Máxima alerta – La República, Perú

Los conceptos vertidos en esta sección no reflejan necesariamente la línea editorial de Nodal. Consideramos importante que se conozcan porque contribuyen a tener una visión integral de la región.

El presidente de la República, Martín Vizcarra, en uso de sus atribuciones ha convocado a una sesión extraordinaria del Pleno del Congreso de la República, para que evalúe la posibilidad de remover a todos los miembros del Consejo Nacional de la Magistratura (CNM) aplicando el artículo 157º de la Constitución Política.

El Congreso se ha allanado finalmente al pedido presidencial. Inicialmente, se produjo un impase legal considerando que algunos legisladores cuestionaron la forma, es decir, que la convocatoria no se hiciese a través de un decreto supremo, sino mediante un oficio, lo que el Ejecutivo cumplió rápidamente emitiendo la mencionada norma.

La posición presidencial difiere del espíritu parlamentario que prefiere caminar en este punto con los pies de plomo. En la argumentación de su convocatoria, el jefe del Estado ha llamado a la ciudadanía a cerrar filas en la lucha frontal contra la corrupción e instó al Congreso a hacer su parte y actuar de manera firme ante este problema. Su invocación: “Señores congresistas, es momento de actuar firmes ante esta grave situación, el pueblo lo demanda”, es un poderoso encaramiento a los remilgos o resistencias del Parlamento desde que se desató el escándalo de Lava Juez.

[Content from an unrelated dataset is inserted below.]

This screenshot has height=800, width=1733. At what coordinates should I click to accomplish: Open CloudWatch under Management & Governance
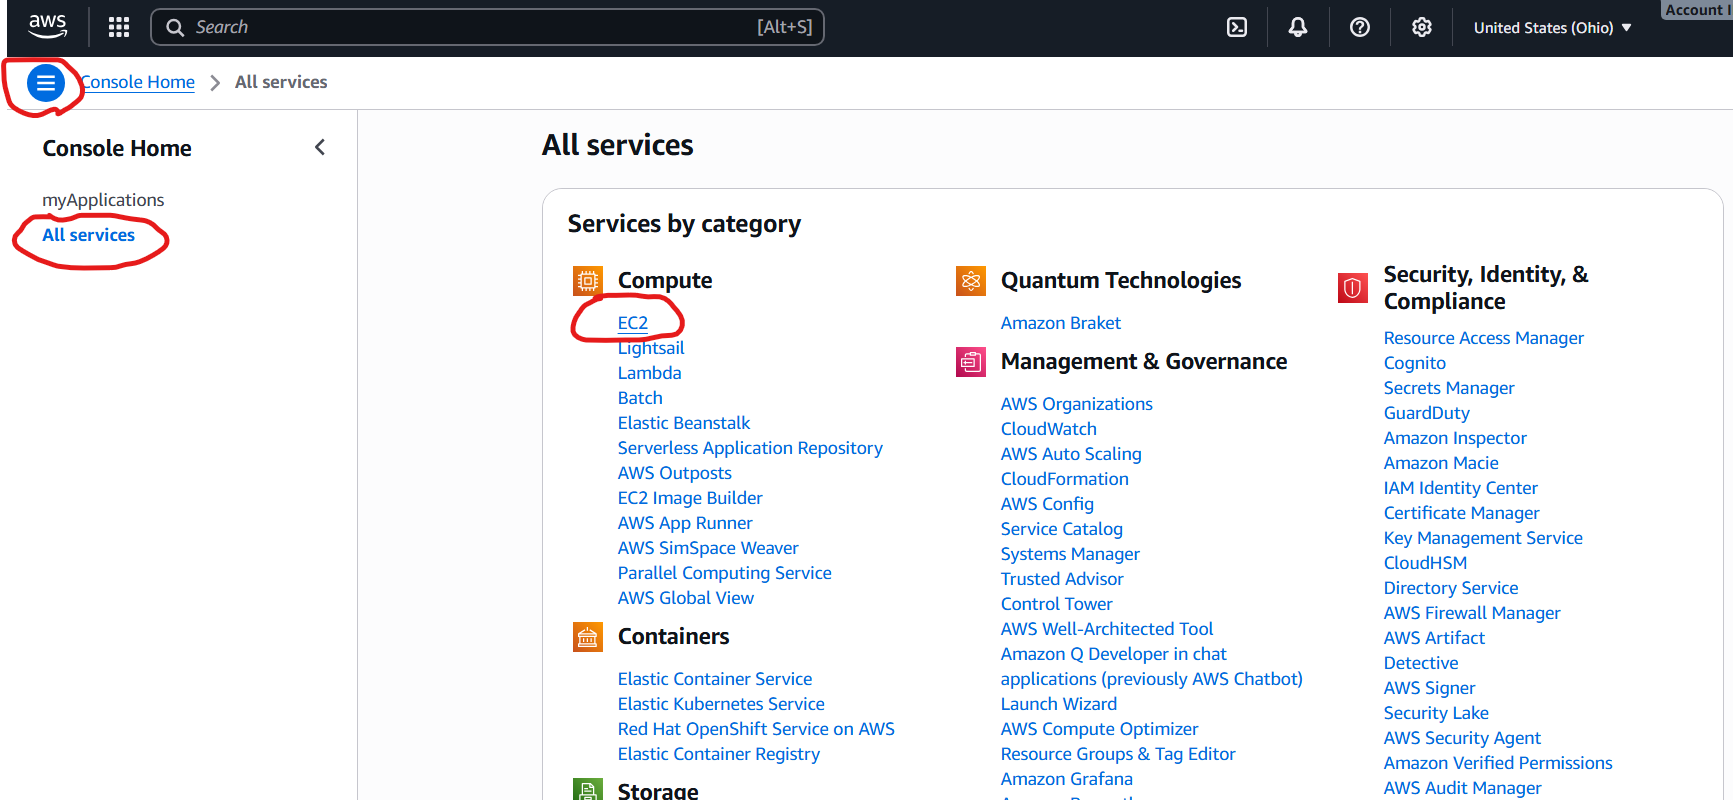1048,429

Recordemos que el fujimorismo y sus aliados se opusieron durante varios días a convocar a una legislatura extraordinaria aduciendo que se encontraban de vacaciones, y resolvieron tratar el tema en comisiones, restándole prioridad política. En esa dirección, su principal preocupación fue citar a los periodistas de los medios que difundieron los vergonzosos audios que comprometen a destacados personajes del sistema de justicia y de políticos peruanos, en lugar de investigar a los corruptos.

No puede decirse que el presidente peruano está atropellando al Parlamento, y no solo porque la convocatoria al pleno extraordinario se encuentra entre sus atribuciones establecidas en el artículo 118º de la Constitución Política. También porque el país ha sido testigo que su anterior pedido al Congreso para que active el artículo 157º de la Constitución ha caído en saco roto.

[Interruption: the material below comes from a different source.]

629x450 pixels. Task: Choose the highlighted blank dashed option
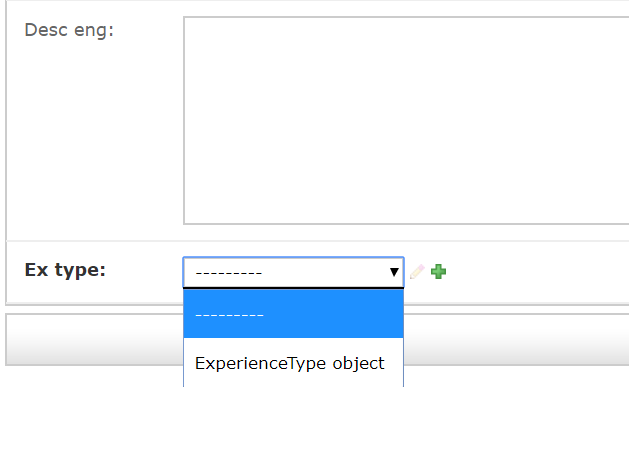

A pesar de que el fujimorismo se ha allanado a la realización del Pleno, no es seguro que el 20 de julio se inicie un proceso firme de remoción de todos los miembros del CNM. El presidente del Congreso, Luis Galarreta, ha advertido que “esperan” tener para ese día el primer informe sobre los consejeros y que la solución ya no depende de ellos, es decir, de Fuerza Popular, como si junto a sus aliados no dirigieran el Congreso.

Es preciso mantenerse vigilantes. La realización del Pleno no asegura el inicio del fin de la corrupción en el CNM, considerando los demostrados lazos entre los cuestionados consejeros de esta institución y los partidos aliados en el control del Congreso. Nadie le pide al fujimorismo que viole el debido proceso o contravenga las disposiciones legales. Solo se le exige corrección, decencia y rectificación para poner fin a la impunidad. El país no les dejará salirse con la suya.